Quantum Software Development Life-Cycle
Future Software Technologies
Semester programme:Master Applied IT
Project group members:Georgi Shterev
Project description
The main idea of the project is designing a quantum software engineering product by applying standart software engineering practices. The solution includes a pipeline for continuous integration and continuous deployment to a real quantum computer, which is the highlight of the project. The solution combines classical software engineering approach and a quantum algorithm to propose a Quantum SDLC which can be used universally when designing a quantum software application.
Context
The domain is Quantum Software Engineering. This project is used to enable people to think more practically when it comes to quantum development. Most researchers who study this topic focus only on algorithmic performance and do not create a solution ena-to-ena. My idea is to close this gap, and make researchers look from the practical side.
Results
The most important product outcome is a working hybrid quantum–classical QAOA prototype that implements the full workflow from domain modelling to encoding, solving, backend execution, experimentation, and evaluation. Its value is not only that it solves a Max-Cut version of an exam-scheduling problem, but that it does so as an engineered software system: modular, tested, reproducible, and backend-agnostic. The QUBO encoding is especially valuable because it acts as a stable interface between the problem and different solver types, allowing exact, gate-based QAOA, and potentially annealing-based solvers to share the same cost definition.
A second important product outcome is the engineering infrastructure around the prototype: the test suite, seeded experiment runner, CI pipeline, noisy-simulator rehearsal, and gated hardware execution.
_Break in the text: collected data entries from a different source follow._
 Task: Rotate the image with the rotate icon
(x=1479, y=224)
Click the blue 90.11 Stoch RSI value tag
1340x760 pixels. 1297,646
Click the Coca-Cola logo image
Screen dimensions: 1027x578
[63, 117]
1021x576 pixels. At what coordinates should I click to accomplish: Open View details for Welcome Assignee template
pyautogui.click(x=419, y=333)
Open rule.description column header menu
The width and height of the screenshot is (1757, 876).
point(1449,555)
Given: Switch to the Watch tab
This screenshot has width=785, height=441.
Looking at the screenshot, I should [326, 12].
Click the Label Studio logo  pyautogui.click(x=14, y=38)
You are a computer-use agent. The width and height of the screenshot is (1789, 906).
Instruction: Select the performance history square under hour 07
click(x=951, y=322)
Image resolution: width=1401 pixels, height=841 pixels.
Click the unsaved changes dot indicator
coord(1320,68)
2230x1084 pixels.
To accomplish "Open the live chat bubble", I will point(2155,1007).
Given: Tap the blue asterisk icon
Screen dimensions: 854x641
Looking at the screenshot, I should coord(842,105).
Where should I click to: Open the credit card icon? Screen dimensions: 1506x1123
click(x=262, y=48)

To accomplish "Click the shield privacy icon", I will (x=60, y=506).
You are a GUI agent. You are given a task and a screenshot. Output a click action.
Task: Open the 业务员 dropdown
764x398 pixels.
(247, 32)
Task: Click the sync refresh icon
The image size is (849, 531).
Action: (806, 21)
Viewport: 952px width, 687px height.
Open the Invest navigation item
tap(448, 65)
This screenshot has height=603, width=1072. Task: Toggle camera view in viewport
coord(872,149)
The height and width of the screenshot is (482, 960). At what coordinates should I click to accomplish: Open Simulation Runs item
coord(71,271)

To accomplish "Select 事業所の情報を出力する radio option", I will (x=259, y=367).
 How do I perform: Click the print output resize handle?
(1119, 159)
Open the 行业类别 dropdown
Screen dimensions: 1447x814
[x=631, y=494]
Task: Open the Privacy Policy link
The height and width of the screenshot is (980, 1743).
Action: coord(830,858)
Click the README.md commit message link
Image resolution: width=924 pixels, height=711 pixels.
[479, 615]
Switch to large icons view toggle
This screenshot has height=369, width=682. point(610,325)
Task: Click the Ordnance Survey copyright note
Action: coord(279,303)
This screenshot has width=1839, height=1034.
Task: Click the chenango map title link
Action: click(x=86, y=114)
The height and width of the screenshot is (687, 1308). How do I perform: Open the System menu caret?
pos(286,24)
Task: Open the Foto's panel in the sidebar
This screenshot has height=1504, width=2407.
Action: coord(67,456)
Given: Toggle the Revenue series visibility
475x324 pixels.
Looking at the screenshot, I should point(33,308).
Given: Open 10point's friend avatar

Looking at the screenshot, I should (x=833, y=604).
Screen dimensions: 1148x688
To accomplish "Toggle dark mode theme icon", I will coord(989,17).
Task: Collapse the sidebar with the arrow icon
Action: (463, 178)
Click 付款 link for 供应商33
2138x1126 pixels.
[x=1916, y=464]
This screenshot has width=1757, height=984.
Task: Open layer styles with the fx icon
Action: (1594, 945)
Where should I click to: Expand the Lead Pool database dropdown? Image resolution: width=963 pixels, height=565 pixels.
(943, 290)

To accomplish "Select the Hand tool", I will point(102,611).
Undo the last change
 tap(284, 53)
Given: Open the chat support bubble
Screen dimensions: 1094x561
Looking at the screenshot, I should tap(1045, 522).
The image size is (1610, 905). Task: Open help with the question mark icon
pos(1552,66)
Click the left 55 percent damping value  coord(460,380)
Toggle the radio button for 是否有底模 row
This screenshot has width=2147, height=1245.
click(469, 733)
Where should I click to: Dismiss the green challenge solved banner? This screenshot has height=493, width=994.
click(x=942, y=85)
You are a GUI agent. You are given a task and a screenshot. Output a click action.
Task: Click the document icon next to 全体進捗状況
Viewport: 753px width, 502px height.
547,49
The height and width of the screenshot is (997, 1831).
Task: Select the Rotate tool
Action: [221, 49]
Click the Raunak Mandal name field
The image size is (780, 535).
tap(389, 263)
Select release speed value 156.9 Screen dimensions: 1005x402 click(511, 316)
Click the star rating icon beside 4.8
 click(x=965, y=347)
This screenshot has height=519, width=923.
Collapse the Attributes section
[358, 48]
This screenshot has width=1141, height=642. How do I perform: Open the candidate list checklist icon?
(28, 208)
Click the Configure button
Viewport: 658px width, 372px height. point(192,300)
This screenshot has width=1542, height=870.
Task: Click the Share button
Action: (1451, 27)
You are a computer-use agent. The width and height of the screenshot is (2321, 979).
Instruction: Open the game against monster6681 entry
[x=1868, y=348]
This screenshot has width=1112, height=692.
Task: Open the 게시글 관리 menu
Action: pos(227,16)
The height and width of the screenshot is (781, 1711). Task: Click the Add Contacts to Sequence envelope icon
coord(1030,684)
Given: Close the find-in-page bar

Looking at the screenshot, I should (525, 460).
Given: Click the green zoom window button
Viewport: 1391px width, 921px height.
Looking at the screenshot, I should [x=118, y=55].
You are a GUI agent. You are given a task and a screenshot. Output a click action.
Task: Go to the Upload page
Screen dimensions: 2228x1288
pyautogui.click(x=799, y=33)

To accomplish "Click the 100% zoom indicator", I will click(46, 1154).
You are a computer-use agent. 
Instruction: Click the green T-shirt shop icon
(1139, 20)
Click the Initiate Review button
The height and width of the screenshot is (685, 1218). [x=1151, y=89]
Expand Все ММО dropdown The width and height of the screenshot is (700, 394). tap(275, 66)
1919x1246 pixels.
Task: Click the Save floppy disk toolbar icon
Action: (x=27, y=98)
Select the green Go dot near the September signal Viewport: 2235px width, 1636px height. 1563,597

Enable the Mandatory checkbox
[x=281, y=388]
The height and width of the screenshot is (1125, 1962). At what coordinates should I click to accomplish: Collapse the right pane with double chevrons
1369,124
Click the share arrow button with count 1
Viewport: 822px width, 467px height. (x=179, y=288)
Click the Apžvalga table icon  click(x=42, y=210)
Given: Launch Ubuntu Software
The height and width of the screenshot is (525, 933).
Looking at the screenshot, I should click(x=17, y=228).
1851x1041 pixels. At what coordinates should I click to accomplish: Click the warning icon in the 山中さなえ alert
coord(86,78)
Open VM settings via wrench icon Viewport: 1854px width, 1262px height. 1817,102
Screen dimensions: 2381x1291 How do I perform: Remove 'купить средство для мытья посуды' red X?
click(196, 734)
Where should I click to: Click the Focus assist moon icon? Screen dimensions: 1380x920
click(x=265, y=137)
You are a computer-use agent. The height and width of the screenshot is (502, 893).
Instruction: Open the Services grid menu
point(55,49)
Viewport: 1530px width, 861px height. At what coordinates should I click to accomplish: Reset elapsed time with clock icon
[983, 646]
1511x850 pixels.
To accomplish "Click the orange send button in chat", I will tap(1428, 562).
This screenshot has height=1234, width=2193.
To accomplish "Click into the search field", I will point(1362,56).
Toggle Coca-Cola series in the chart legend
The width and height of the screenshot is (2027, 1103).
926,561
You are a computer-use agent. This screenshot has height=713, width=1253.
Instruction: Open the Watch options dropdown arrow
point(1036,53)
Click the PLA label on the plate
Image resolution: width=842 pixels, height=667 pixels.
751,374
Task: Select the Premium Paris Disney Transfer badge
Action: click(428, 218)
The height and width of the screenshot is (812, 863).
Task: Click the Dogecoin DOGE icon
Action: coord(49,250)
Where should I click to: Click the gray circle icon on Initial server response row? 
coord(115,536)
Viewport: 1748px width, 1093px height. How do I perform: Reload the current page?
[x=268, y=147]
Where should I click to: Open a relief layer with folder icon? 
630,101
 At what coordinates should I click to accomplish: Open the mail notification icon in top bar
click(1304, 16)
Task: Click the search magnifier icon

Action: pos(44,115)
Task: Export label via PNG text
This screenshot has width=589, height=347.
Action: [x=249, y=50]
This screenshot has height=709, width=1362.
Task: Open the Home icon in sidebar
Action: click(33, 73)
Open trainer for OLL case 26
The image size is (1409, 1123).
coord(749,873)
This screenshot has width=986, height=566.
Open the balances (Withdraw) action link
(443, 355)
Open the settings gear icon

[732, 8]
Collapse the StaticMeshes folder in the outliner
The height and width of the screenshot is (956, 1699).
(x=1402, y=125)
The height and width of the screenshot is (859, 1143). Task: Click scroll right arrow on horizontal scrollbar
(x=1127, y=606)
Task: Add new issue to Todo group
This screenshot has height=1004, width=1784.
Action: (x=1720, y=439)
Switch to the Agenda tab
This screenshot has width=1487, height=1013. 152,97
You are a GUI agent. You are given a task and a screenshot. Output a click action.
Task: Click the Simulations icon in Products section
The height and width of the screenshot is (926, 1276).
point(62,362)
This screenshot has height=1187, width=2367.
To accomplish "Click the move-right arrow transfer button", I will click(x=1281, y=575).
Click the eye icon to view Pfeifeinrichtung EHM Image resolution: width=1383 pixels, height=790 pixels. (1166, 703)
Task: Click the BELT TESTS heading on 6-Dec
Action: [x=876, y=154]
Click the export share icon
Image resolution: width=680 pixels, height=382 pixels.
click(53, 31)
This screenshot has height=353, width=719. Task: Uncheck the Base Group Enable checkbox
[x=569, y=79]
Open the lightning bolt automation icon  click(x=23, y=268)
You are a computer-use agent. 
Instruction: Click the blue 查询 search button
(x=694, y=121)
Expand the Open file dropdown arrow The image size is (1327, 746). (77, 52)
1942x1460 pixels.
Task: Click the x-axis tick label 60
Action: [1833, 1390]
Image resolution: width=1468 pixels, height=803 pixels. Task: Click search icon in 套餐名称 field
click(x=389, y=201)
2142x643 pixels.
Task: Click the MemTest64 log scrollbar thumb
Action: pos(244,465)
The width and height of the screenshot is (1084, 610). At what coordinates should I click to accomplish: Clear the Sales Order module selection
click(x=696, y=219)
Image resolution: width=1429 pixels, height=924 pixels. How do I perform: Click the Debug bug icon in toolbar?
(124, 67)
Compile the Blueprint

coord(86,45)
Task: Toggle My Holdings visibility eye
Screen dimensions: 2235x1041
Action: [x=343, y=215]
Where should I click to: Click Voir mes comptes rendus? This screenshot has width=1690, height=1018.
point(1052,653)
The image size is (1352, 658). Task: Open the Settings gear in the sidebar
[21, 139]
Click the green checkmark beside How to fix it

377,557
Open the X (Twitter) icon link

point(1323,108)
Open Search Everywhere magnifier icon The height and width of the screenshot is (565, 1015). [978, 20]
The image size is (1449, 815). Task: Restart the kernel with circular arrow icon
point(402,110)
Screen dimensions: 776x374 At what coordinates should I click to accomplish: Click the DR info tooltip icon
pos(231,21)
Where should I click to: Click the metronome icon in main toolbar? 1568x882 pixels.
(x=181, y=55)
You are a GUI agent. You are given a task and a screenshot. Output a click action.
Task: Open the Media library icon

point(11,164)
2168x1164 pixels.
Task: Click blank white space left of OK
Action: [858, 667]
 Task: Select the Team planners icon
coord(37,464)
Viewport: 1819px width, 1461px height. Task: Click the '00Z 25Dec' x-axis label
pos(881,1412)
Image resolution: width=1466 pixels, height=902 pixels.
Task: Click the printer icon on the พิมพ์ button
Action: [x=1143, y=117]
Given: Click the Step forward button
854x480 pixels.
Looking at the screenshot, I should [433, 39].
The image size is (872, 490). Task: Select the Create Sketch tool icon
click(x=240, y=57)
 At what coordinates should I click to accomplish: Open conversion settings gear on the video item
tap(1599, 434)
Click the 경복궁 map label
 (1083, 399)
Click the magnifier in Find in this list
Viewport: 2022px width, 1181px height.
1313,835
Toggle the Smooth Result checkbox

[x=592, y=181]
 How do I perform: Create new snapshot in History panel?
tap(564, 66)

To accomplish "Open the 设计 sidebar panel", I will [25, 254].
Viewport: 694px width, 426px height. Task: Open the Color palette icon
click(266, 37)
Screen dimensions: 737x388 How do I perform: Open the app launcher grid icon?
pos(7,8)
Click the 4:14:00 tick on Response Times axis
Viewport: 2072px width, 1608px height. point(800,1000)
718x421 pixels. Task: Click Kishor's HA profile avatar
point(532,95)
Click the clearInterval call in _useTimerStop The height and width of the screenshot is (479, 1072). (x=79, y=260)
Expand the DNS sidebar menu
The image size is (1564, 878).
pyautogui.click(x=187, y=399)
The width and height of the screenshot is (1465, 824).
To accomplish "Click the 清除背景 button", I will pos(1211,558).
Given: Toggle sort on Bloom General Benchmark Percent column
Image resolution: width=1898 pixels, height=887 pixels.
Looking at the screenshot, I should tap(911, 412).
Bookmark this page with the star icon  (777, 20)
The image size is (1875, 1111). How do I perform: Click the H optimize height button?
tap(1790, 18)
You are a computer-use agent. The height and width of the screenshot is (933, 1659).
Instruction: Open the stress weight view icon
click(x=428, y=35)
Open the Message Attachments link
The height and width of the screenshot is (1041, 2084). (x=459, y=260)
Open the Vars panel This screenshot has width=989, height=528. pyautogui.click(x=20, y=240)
This gives the project practical value because it reduces accidental hardware spending, catches transition bugs before real-device execution, and makes results reproducible rather than dependent on a single run or notebook state.
The most important insight is that “more quantum depth” is not automatically better in the NISQ setting. The validation showed that QAOA quality improved at shallow/intermediate depth but degraded and became less stable at higher depth under a fixed optimiser budget. The hardware validation strengthened this insight: real IBM Quantum execution showed that useful probability mass could be concentrated on optimal solutions, but also confirmed that additional circuit depth is progressively consumed by noise.
In terms of Technology Readiness Level, the work is best positioned around TRL 5. The prototype has moved beyond a basic proof of concept because it is implemented, tested, and validated across noiseless simulation, noisy simulation, and a real IBM Quantum backend. However, it is not yet TRL 6 or higher because the main 14-node study is still simulator-based, the hardware validation is limited to a smaller instance, and the exam-scheduling problem remains a proxy rather than a real operational timetabling system. Therefore, the project’s value lies in demonstrating a validated QSE approach that is ready for further scaling and realistic case-study validation.